====== Data records

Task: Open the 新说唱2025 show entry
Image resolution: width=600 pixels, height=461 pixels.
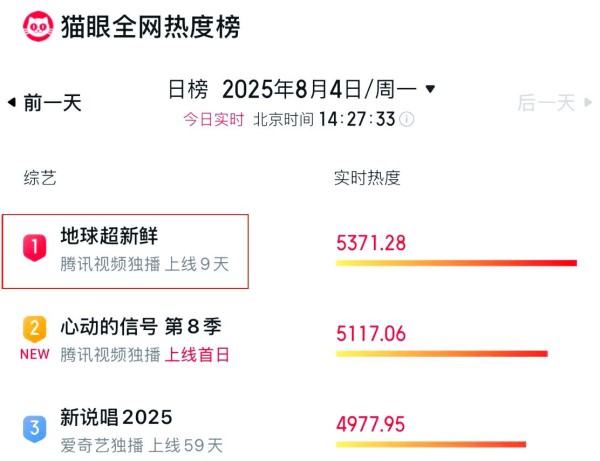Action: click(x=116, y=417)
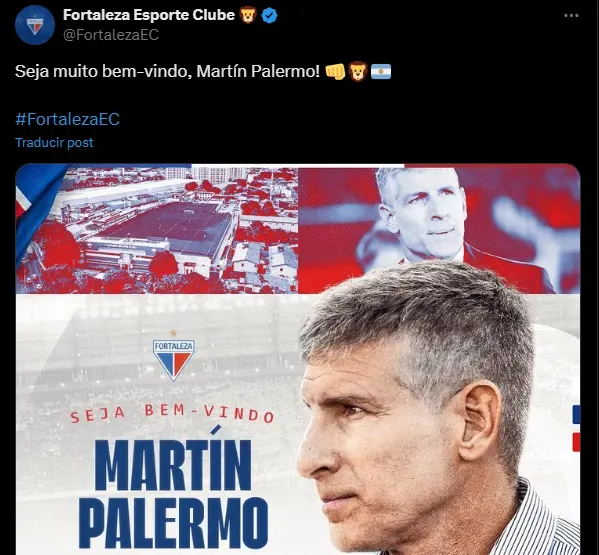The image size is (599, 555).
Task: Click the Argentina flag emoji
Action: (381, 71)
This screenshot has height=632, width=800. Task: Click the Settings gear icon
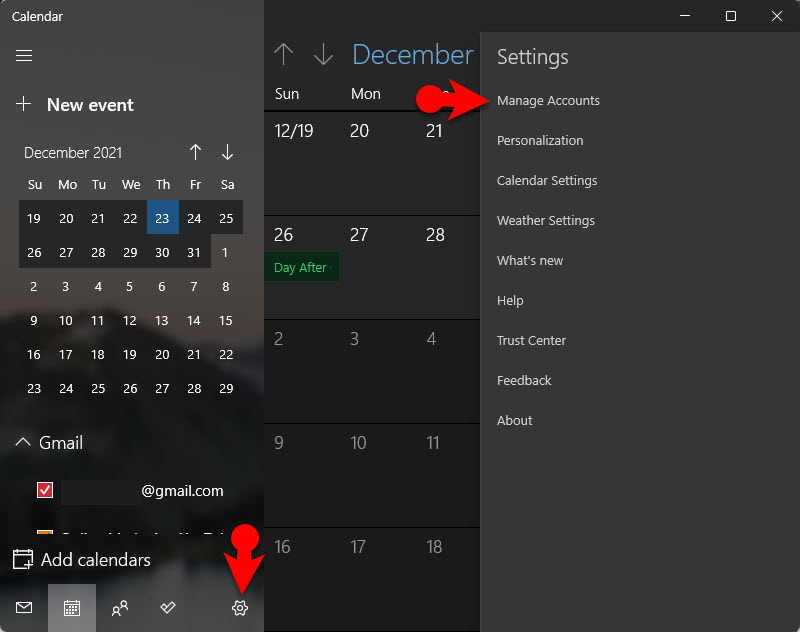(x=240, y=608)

============
====== Data records

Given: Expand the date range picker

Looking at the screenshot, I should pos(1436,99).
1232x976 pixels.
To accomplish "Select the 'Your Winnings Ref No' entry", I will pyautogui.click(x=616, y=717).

============
====== Data records

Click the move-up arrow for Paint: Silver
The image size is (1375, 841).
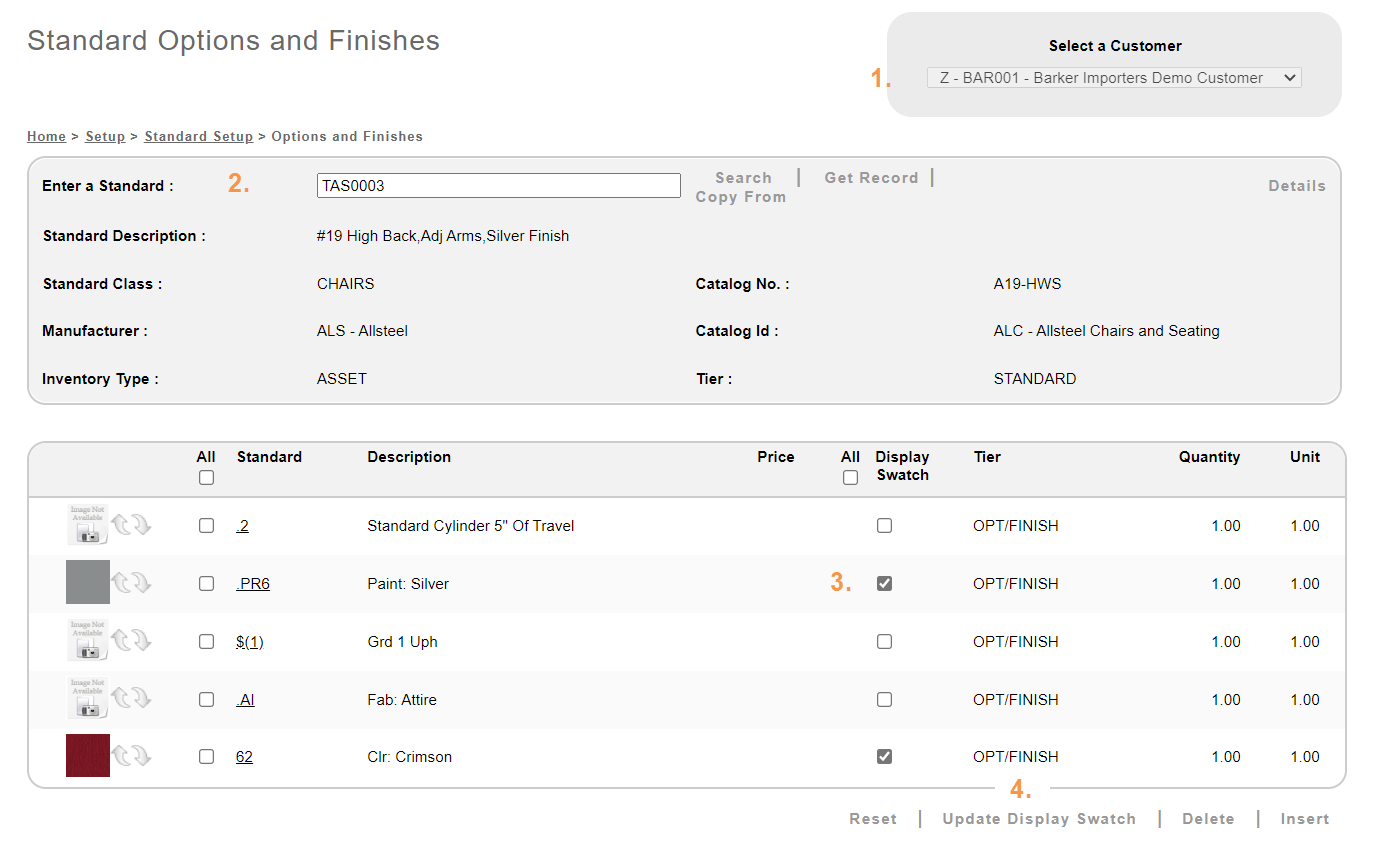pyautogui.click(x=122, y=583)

============

• _What you need to do_
Copy out the lines from the one with "This screenshot has" up to and including the one with "(x=240, y=608)", word for word, and leave the pictures out of your answer.

• _Output below_
This screenshot has height=632, width=800. Task: Click the Settings gear icon
(x=240, y=608)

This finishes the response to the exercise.